A few months ago, my sister called to tell me that a close family friend had been hospitalized. We headed to Vanderbilt that evening and much to our surprise learned that our friend hadn’t eaten for almost 3 weeks. She’d been anorexic for most of her teenage years and we never knew it. She told us how angry she was that her life had been displaced because of her eating disorder – how it had controlled her and ruined her “best years.” She’d bounced from hospital to treatment facility to private school to home school and just when she thought life was finally “normal” again, she relapsed. She laid in that hospital bed, hooked to a feeding tube, unable to change her situation.
My heart broke.

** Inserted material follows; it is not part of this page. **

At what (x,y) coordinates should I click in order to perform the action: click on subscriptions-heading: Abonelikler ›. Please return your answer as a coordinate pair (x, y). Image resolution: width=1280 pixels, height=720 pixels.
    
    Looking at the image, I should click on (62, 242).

I climbed into her story – replaying the things we’d talked about, trying to figure out why or how this could happen to such a sweet, kind-hearted and beautiful girl. I think most women can relate to the pressures we internalize about our bodies, image, and self-esteem. In one way or another, we never quite feel pretty enough or thin enough or perfect enough to just accept the way we’ve been created and be happy.
Being skinny had always been an inconvenience for me – an open wound that became easily irritated by a snide remark or someone trying to give me a compliment in a backward kind of way. I didn’t weigh 100 lbs until I was a senior in high school and had been accused of being anorexic or bulimic since the 1st grade. In Jr. High, my mom would pick me up for lunch so I didn’t have to deal with the taunting. She’d take me to Dairy Queen and I’d order malted milkshakes in a futile attempt to bulk-up. It didn’t work. To add insult to injury, I was so small and my legs were so long that the only two options for pants were Wranglers (the kind without pockets) and the homemade kind.

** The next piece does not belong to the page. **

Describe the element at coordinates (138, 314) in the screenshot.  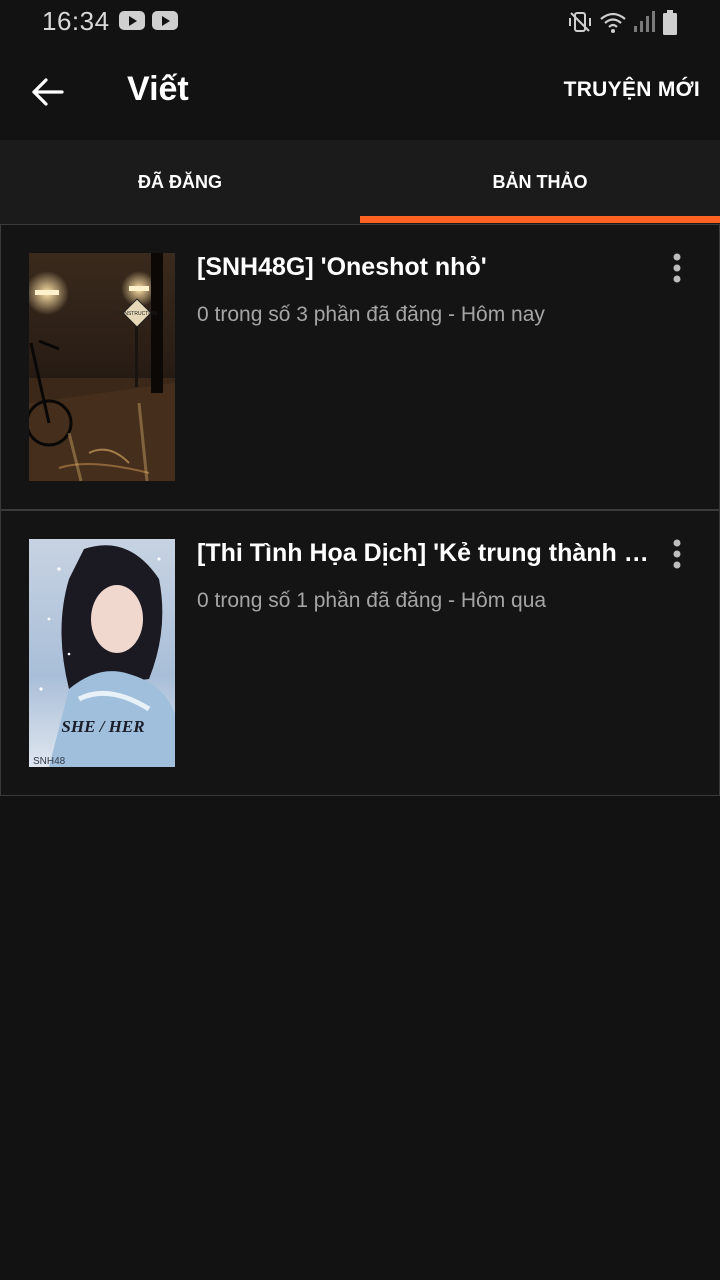
I see `cover-sign-text: CONSTRUCTION` at that location.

It’s all quite comical in retrospect but I spent too much of my adolescence crying and wishing I could gain weight or be beautiful like the other girls. I didn’t comprehend the devastating affects of an actual eating disorder until much later in life. As bad as I thought having a high metabolism was, I was far too naïve to understand what the pressure to be thin had caused women around the world (and some of the dearest women in my life) to do to their bodies.

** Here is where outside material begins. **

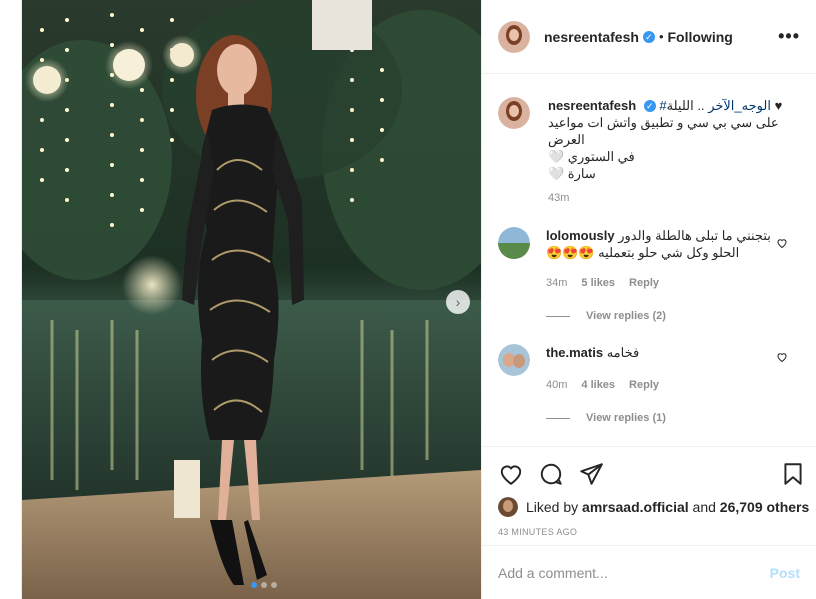 The image size is (816, 599). I want to click on comment-time: 40m, so click(556, 386).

When I moved to Nashville, the church I was attending had a special section of pews for a group of girls from Mercy Ministries. I took an interest in the non-profit and read the founders memoir, Echoes of Mercy. The book detailed the lives of several young women who’d endured years of sexual abuse or drug addiction or an eating disorder and often times, all the above. However, each of the women overcame their darkest realities. Through faith, they came to believe there was a purpose for their lives and that they were beautiful. I was deeply moved by their stories – for the first time, I could grasp the emotional complexity and severity of an eating disorder. It broke my heart. So, I wrote about it. The song never materialized but the sentiment never left me.
My friend was transferred from Vanderbilt to a treatment facility specializing in eating disorders. A few days before she left, I was writing with JP Williams and told him her story. My perspective had shifted just enough to take the idea – a thread that had been woven through my life – and with JP’s help, turn it into something greater. We wrote this for Elise and for all of the beautiful girls in the world.